How to easily get consistent object hash?

vladfaust · January 19, 2019, 3:58pm

Every time a program runs this code:

struct Foo
  def initialize(@foo : String)
  end
end

pp Foo.new("bar").hash

I get a different Int64 result. How to get a result consistent across runs? I guess I could use OpenSSL::SHA1, but couldn’t make it work due to missing #string method…

Edit: Post with benchmarks: How to easily get consistent object hash?

vladfaust · January 19, 2019, 4:03pm

I could do

require "openssl"

digest = OpenSSL::Digest.new("SHA1")
digest.update(foo.inspect)
pp digest.hexdigest

But this looks an a bit overhead – the inspect part

vladfaust · January 19, 2019, 4:13pm

In my case, I don’t need cryptographic security, I just want to get an unique value which would change whenever a Foo's instance variable value changes, consistent across runs.
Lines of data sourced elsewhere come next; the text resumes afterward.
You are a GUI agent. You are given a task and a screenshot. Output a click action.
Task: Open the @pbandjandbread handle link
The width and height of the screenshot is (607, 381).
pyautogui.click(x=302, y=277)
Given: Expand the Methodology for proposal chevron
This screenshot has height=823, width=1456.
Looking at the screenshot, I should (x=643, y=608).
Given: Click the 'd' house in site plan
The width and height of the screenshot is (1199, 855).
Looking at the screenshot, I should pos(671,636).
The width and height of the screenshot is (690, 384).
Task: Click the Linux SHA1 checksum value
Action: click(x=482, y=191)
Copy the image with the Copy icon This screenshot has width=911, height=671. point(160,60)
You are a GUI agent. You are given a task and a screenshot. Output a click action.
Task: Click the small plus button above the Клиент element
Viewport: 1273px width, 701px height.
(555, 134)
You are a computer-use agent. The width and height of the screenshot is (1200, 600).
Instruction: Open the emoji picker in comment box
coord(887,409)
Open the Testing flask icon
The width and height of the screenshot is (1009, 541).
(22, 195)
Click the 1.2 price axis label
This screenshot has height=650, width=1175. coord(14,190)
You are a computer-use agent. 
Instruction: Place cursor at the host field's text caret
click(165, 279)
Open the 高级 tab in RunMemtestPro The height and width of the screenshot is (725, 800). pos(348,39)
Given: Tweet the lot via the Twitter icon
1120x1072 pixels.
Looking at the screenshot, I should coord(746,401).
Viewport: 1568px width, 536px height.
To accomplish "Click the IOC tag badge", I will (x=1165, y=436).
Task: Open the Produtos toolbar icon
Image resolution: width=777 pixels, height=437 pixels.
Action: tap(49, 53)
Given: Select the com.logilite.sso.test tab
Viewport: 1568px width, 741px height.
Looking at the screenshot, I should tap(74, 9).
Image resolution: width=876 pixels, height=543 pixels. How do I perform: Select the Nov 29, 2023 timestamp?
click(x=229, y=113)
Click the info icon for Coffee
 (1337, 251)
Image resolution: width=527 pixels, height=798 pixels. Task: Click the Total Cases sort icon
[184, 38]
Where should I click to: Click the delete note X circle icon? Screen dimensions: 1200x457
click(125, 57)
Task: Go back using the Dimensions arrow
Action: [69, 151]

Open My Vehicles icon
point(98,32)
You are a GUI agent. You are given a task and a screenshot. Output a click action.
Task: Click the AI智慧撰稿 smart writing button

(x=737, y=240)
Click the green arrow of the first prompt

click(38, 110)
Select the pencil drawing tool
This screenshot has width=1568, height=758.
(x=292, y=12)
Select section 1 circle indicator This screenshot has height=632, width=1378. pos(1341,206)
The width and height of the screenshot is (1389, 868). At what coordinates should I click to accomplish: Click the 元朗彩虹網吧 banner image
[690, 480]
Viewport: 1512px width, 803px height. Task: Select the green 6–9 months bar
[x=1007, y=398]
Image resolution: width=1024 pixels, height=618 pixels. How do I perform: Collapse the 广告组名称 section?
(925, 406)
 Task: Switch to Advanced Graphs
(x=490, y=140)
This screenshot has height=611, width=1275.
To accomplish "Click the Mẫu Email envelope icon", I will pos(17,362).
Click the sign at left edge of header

With SHA1 digest I get 1.13M IPS with this code:

benchmark code

require "openssl"

struct Foo
  def initialize(@foo : String)
  end
end

foo = Foo.new("bar")
digest = OpenSSL::Digest.new("SHA1")
io = IO::Memory.new

require "benchmark"

Benchmark.ips do |x|
  x.report do
    io.rewind
    foo.inspect(io)
    digest.update(io)
    hash = digest.hexdigest
  end
end

It’s kinda slow

drujensen · January 19, 2019, 4:36pm

I think this is what you want:

struct Foo
  def initialize(@foo : String)
  end
  
  def hash(hasher)
    hasher = @foo.hash(hasher)
  end
end

vladfaust · January 19, 2019, 4:38pm

This would require to explicitly define the hash function on every object. That’s not what I want, @drujensen

anykeyh · January 19, 2019, 4:43pm

The problem here is the hasher use seed initialization, different each run, to avoid some security issues:

  @@seed = uninitialized UInt64[2]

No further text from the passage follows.